Currently he chairs the Assembly of Evangelical Presbyterian Churches-Iraq.

Weapons of mass destruction
In Saddam's Secrets Sada claims that Iraq possessed weapons of mass destruction prior to the U.S. invasion in 2003. He also states that Hussein ordered the WMD out of the country on several refitted commercial jets that flew to Syria.

"Saddam realized, this time, the Americans are coming," Sada said about the former dictator in an interview with The New York Sun. "They handed over the weapons of mass destruction to the Syrians." In another interview, with Jon Stewart on The Daily Show, Sada stated that he actually saw the WMD with "yellow barrels, with skulls and cross bones." Sada also claims to have dissuaded the Iraqi dictator from attacking Israel by air during the last war.

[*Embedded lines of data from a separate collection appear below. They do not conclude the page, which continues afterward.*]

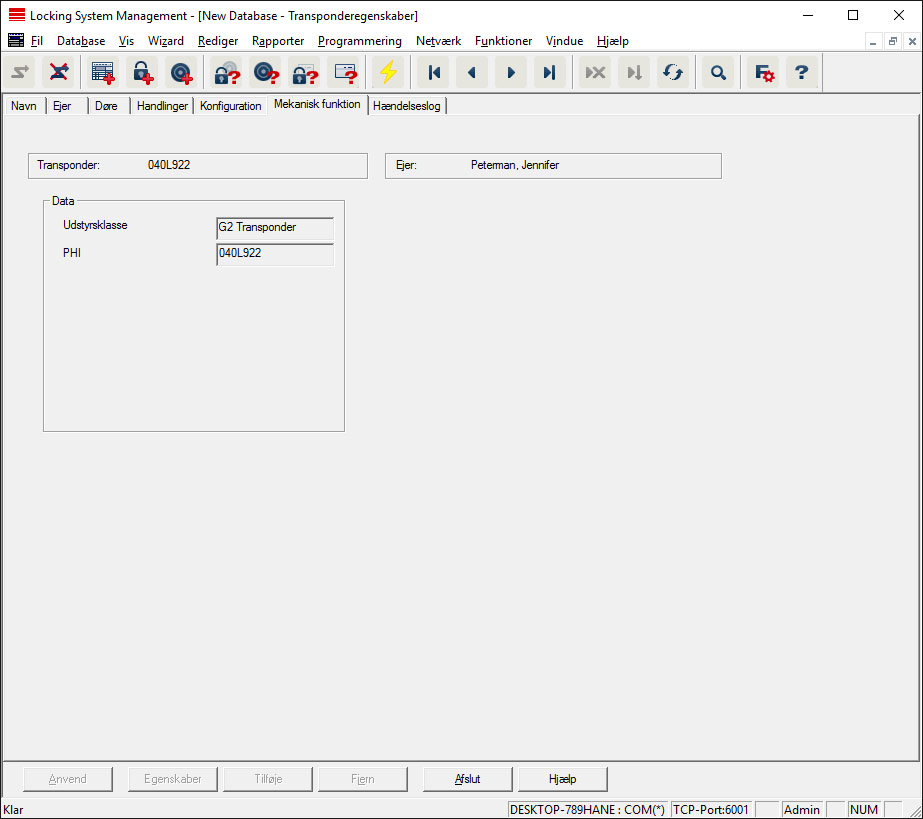
Task: Click the add new transponder icon
Action: [x=180, y=73]
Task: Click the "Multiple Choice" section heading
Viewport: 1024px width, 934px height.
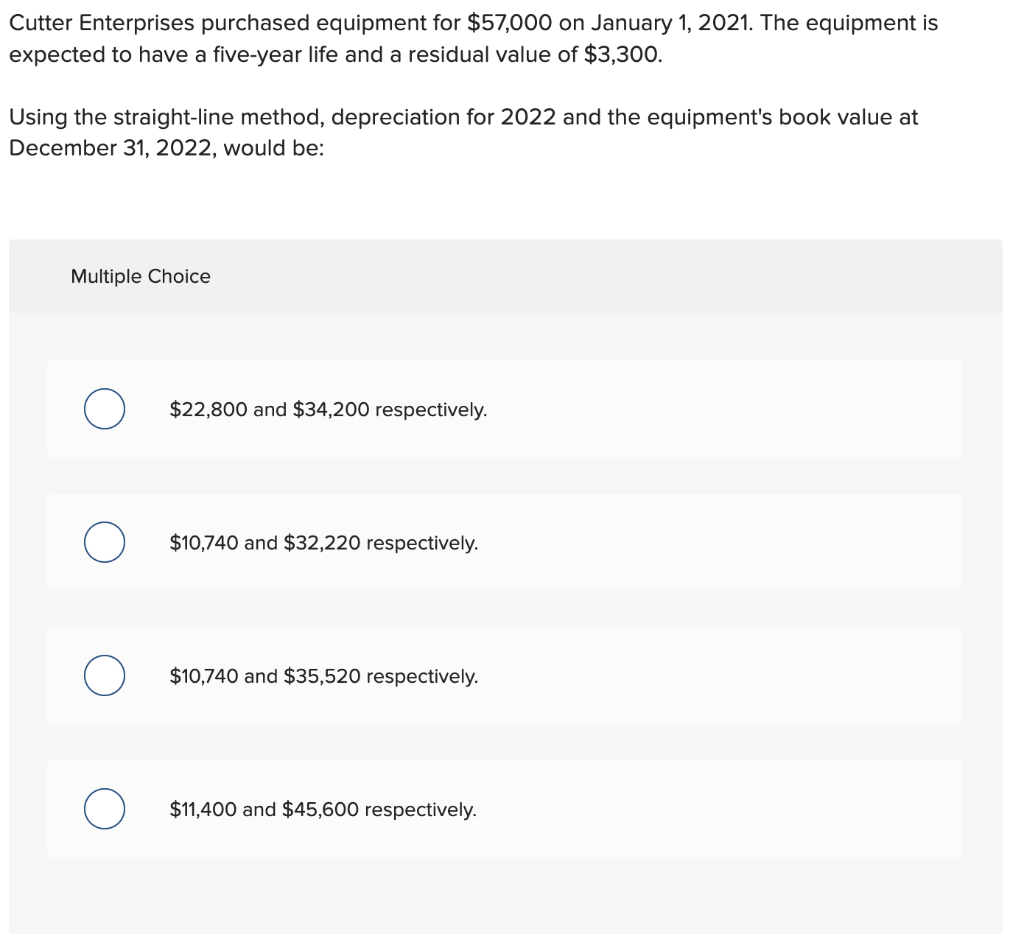Action: pos(140,276)
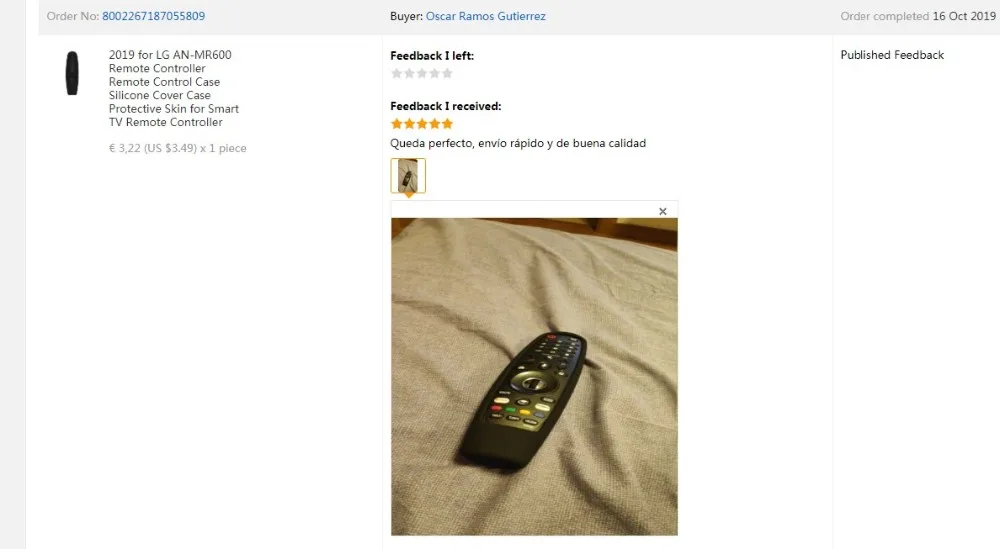Click the product remote case thumbnail
Viewport: 1000px width, 549px height.
click(x=72, y=73)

Liberal Arts in Times of War
Sada's talk is one of several events taking place at St. Olaf throughout the fall as part of the "Liberal Arts in Times of War" theme during the college's two-year academic focus on "Global Citizenship." The purpose of the theme is to encourage college-wide reflection on the contributions of liberal arts to understanding war, terrorism and the war against it, morality in war, plus the ideas of "realism," "just war," "holy war" and "non-violence" as competing traditions in the analysis of war.

The Political Awareness Committee is a student organization committed to creating nonpartisan political education and activism. It seeks to serve all members of the St. Olaf student body as a political resource in an attempt to help students become responsible and knowledgeable citizens.